Feline Diabetes: Understanding The Warning Signs And Symptoms

| Published on October 30, 2015

Finding out that your cat has diabetes can be heartbreaking, shocking, and scary. I know because I have been there. When my senior cat, Pippi, was diagnosed in 2012 I was overwhelmed with the realization that I didn’t know the first thing about the illness that was causing her so much distress. I’m a person who likes to have all of the information in all aspects of my life. It gives me a sense of control to understand the most minute details. So when our veterinarian made the diagnosis, I scrambled to learn all the details in order to give Pip the best chance at a happy, healthy, comfortable future. I’m sharing what I learned with you, so you can skip the endless websites, veterinary journals, clinical studies, and forums.

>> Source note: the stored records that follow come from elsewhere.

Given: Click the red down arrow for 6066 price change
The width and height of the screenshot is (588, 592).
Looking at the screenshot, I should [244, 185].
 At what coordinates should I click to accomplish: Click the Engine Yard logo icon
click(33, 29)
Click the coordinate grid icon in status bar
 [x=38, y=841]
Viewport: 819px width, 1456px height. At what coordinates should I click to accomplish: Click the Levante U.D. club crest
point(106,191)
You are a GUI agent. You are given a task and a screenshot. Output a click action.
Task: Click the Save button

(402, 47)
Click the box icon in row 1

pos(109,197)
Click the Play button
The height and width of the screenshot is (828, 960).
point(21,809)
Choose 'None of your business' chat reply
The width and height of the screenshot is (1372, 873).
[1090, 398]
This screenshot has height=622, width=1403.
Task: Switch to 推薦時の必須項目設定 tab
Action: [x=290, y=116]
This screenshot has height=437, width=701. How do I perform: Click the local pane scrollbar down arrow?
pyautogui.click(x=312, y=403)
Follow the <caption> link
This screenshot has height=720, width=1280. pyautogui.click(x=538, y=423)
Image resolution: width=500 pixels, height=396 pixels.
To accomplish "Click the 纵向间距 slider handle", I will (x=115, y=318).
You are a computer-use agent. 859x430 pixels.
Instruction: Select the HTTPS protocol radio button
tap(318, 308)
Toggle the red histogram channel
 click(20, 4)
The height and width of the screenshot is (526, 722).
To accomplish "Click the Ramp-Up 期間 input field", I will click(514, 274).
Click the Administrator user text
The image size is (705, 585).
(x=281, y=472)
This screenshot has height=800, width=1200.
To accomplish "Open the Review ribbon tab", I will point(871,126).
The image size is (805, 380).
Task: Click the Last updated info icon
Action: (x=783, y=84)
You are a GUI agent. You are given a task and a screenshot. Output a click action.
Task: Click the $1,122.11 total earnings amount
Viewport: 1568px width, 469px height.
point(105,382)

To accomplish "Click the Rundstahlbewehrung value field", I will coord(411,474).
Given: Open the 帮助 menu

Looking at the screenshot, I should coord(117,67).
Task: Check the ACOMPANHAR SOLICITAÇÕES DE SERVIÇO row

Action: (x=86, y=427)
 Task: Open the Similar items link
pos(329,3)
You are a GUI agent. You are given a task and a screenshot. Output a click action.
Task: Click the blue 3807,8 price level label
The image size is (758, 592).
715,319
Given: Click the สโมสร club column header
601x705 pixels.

Image Source: jahofker via Flickr.com

Warning Signs
We recently published an article about the common signs of feline diabetes. Out of the nine signs mentioned in the article, Pippi immediately showed six of them.

  • Increased Thirst. When I woke up in the morning, her water bowl (which I had just filled to the brim with fresh water the night before) was empty.
  • Increased Urination. The litter in her box was completely soaked through with urine, requiring a full litter change instead of a simple scooping.
  • Increased Appetite. She was absolutely ravenous for food.
  • Weight Loss. Even though she was eating more food that normal, she became visibly skinnier.
  • Urinating Outside Box. I caught her peeing in the corner of the living room several times.
  • Lethargy. Pippi was 15 years old at the time of her diagnosis, so even though she wasn’t the most spry and active cat to begin with, she did have a naturally social and chatty personality. It was a big clue when she suddenly didn’t want to leave her bed.


Image Source: Janice Waltzer via Flickr.com

What Exactly Is Feline Diabetes?
Your cat’s cells need sugar in order to do their jobs– make new cell walls, create energy, make proteins, etc. The energy created by the cells helps her body perform all of its basic functions like signaling her nerves, facilitating blood flow, and breathing. She is able to get the sugar she needs from her food– her body will transfer the carbohydrates and proteins into sugar. But your cat needs less carbohydrates than you do, and the average feline diet has far too many. When she can’t use the surplus carbohydrates in her food, her body will transfer them into sugar. The sugar-overload can cause problems as her liver, kidneys, and circulatory system work harder to move the sugar out of her body. Eventually, her liver will max out its storage capabilities, her kidneys won’t be able to flush any more sugar out through her urine, and her blood system will be forced to store it.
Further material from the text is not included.